Israeli settlement plan. Israeli Prime Minister Benjamin Netanyahu backs a plan to build three thousand new housing units in an area that would divide the West Bank, Finance Minister Bezalel Smotrich said yesterday. He called it a way to “bury the idea of a Palestinian state” after several countries recently announced plans to recognize one. Such settlements are illegal under international law. The UN and European Union rejected the plan, while the U.S. State Department said “a stable West Bank keeps Israel secure.”
No deal on plastics. UN-facilitated talks in Geneva about reaching a deal to limit plastic pollution ended early this morning without an agreement. Negotiations fractured over whether such a treaty should cover plastic production; fossil-fuel producing countries including the United States, Russia, and several Gulf states rejected that possibility. This was the sixth round of UN talks on the matter in around three years.
U.S.-India ties.
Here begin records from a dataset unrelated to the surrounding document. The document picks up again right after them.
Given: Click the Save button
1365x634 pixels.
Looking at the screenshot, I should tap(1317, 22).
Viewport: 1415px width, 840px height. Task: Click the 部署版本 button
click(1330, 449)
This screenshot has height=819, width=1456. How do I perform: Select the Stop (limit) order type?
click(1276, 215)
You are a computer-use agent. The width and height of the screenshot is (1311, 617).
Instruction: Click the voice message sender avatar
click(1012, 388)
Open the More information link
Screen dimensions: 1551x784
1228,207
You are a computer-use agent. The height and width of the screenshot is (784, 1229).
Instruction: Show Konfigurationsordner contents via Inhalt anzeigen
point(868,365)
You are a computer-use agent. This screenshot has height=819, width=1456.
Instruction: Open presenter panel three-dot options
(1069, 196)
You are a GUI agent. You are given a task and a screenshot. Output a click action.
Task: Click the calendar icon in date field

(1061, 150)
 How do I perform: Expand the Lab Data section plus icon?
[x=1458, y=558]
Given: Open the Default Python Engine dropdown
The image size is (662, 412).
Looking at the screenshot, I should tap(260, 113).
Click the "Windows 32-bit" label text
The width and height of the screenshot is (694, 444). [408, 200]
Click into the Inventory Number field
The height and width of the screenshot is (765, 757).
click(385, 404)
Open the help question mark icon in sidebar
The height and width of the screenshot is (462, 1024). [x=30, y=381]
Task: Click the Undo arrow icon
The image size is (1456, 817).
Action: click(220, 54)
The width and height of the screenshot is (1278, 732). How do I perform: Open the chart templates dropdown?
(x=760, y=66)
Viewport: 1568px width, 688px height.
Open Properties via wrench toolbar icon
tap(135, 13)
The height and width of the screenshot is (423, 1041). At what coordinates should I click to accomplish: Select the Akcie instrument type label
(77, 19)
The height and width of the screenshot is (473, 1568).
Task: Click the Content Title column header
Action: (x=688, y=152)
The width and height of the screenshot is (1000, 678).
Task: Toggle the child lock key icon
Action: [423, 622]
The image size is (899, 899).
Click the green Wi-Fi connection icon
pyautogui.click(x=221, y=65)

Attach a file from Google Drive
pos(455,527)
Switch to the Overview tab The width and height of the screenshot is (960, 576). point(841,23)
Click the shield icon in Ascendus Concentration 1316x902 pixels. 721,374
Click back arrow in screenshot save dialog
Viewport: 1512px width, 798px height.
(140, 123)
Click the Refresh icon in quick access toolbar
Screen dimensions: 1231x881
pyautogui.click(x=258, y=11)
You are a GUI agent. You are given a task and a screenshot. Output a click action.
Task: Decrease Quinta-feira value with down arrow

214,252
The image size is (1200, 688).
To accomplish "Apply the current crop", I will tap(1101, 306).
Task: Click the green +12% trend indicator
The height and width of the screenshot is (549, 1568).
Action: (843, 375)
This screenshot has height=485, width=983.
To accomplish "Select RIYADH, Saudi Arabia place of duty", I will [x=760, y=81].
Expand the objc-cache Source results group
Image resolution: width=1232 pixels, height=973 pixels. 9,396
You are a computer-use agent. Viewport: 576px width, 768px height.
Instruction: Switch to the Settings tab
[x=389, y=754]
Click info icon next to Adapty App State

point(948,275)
U.S. defense officials will travel to New Delhi this month for talks, while India’s plans to purchase arms from the United States are on track, India’s foreign ministry said yesterday. After the United States recently imposed 50 percent tariffs on Indian goods, Reuters reported that India had paused some plans to procure new U.S. weapons. In spite of that, the Indian spokesperson said New Delhi hopes the relationship will move forward based on “mutual respect and shared interests.”
Jimmy Lai trial. Trump raised the case of imprisoned Hong Kong media executive Jimmy Lai in bilateral talks with China, he said yesterday. Trump said he would do “everything [he] can” to “save” Lai. Lai founded a pro-democracy newspaper and is being tried on sedition charges that he rejects. A spokesperson for the Chinese embassy in Washington said Beijing opposed interference in its affairs.
Vietnam’s economic plan. Hanoi will partner with private investors on an infrastructure investment plan worth $49 billion, it announced yesterday. Vietnam is highly reliant on exports, but has been hit by 20 percent tariffs from the United States. This plan aims to simulate the economy through domestic demand.
Report on Syria violence. A UN report about a spate of violence in coastal and western central Syria this year found that both government forces and other armed groups likely committed war crimes. The report was the most detailed public account yet of the incidents. It found that Syria’s central government did not direct its forces to carry out killings; those forces responded to an ambush by fighters loyal to ousted President Bashar al-Assad.
Korean peninsula pact. South Korea will take “proactive” but “gradual” steps to restore a 2018 agreement to stabilize military relations with North Korea, President Lee Jae Myung said today. In 2024 the previous South Korean government suspended the pact, which had created buffer zones on land, sea, and air around the border.
Map endorsement. The African Union (AU) is urging the adoption of a map called Equal Earth instead of the commonly used Mercator map from the sixteenth century, its deputy chair Selma Malika Haddadi said. The Mercator map makes continents closer to the poles appear bigger than they are while Africa and South America look smaller. The World Bank has begun sometimes using Equal Earth. A UN spokesperson said the organization would review the AU’s petition on the matter.